** START OF Records for processing **

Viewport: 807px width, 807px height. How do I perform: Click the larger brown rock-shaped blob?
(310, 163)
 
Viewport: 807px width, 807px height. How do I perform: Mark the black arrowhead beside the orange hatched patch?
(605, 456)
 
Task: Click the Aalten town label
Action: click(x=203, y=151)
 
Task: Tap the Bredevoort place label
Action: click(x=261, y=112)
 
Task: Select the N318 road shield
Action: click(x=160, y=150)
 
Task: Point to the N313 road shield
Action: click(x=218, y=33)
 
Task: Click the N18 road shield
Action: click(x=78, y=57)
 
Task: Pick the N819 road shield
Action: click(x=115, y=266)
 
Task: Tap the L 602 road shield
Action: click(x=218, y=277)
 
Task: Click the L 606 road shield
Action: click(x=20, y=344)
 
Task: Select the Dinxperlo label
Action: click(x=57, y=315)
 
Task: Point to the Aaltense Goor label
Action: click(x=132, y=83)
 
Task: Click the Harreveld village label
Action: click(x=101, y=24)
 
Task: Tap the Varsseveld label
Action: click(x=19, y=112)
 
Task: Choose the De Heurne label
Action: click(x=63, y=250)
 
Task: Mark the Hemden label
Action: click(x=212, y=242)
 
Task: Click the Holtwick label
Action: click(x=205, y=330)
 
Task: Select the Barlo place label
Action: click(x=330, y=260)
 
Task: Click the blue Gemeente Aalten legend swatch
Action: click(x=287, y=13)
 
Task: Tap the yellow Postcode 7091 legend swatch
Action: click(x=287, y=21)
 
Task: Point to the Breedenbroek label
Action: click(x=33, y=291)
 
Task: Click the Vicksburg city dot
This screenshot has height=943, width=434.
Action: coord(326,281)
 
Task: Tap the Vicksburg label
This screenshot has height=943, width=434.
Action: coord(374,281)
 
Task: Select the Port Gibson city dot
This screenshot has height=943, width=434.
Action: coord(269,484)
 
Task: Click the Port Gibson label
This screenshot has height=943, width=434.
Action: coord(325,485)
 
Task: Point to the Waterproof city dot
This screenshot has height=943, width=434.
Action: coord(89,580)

** END OF Records for processing **

Instructions to follow
Reproduce, without alteration, the lines of the records from the line containing "Task: Select the N318 road shield" through the line containing "Action: click(x=132, y=83)", including both of those lines.

Solved problem
Task: Select the N318 road shield
Action: click(x=160, y=150)
 
Task: Point to the N313 road shield
Action: click(x=218, y=33)
 
Task: Click the N18 road shield
Action: click(x=78, y=57)
 
Task: Pick the N819 road shield
Action: click(x=115, y=266)
 
Task: Tap the L 602 road shield
Action: click(x=218, y=277)
 
Task: Click the L 606 road shield
Action: click(x=20, y=344)
 
Task: Select the Dinxperlo label
Action: click(x=57, y=315)
 
Task: Point to the Aaltense Goor label
Action: click(x=132, y=83)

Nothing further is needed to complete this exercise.